As the tracks fed out from beneath the train I began to place myself on this train with him. Not with him, it was like I became the passenger. His sequence seemed in rhythm with a natural space of looking around and riding on the subway train.
The camera begins to explore its surrounding and films the faces of people, looking out of the windows, looking at the camera and just staring off. Close up of people’s hands holding the handles that hang from the ceiling revealed tenseness, boredom, anxiety, and defeat. Chris showed emotion with those small details, setting the stage for how commuting feels in Japan, at least for him.
He then focuses on people sleeping and nodding, bobbing heads as the train keeps on moving and rocking. Further expanding on the emotions he has already been invoking. He’s recording the Japanese commuting experience but from a very personal perspective. We are choosing who to focus on but instead he focuses for us. It is his experience of commuting within Japan, an experience that becomes mine as I watch his video.
Suddenly scenes from Japanese television flash quickly in between frames of people sleeping. Are these their dreams? Or his memories from watching the shows that he mixes into how he views their culture and people? It is indistinguishable. The memories and dreams may be his or theirs. It is here that the segment definitely changes from documentary to autoethnography. He gives no context for the television flashes on than the sleeping passengers.
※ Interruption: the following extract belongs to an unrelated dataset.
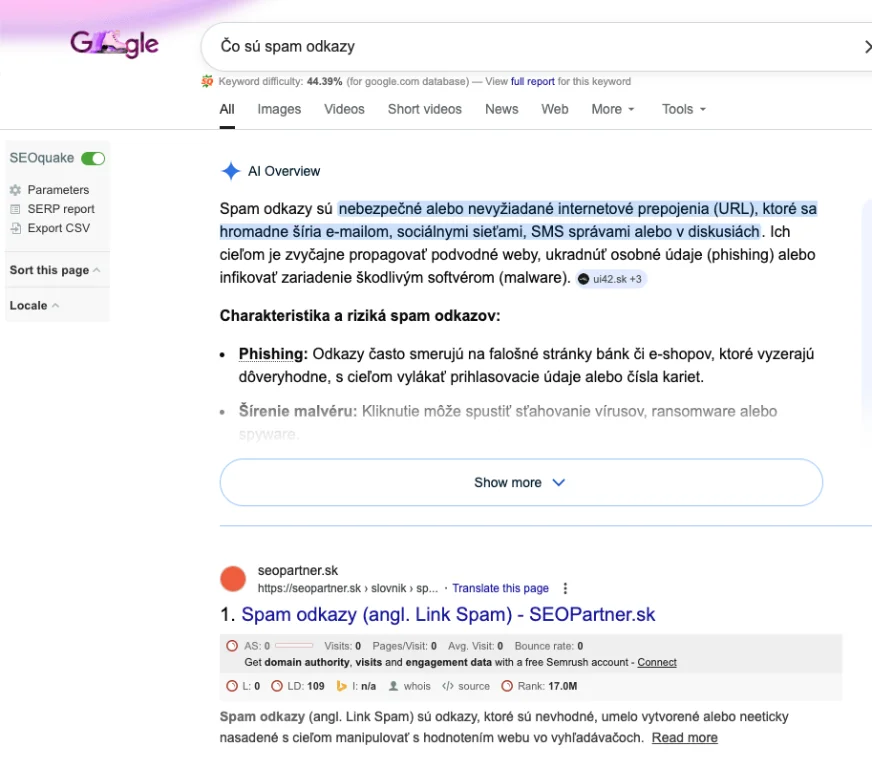Viewport: 872px width, 768px height.
Task: Click the Parameters gear icon in SEOquake
Action: (x=15, y=190)
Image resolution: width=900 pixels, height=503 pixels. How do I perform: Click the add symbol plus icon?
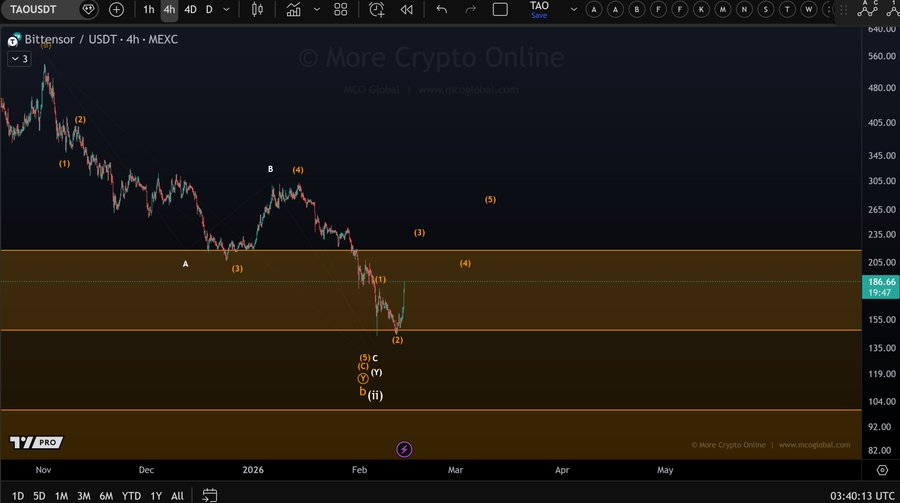pyautogui.click(x=117, y=10)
Then shots of people in huge groups walking down and up subways stairs appear. He fills the entire frame, edge to edge with people walking up and down. Does he feel crowded or herded? How do the people feel? We don’t know. A woman walking down stairs he tells us is the music of stairs. The constant repetitive sound of a variety of styles of shoes hitting against the steps, do form a type of natural music you hear frequently in the city.
Two old men are sitting and watching TV, multiple TVs of sumo wrestlers. What are they watching? Chris zooms in on one TV showing us. Showing us their massive bodies collide into one another has he quickly flashes to the gaze of older men in between shots. He trying to infer a hard thick fleshy struggle, perhaps between him and the culture.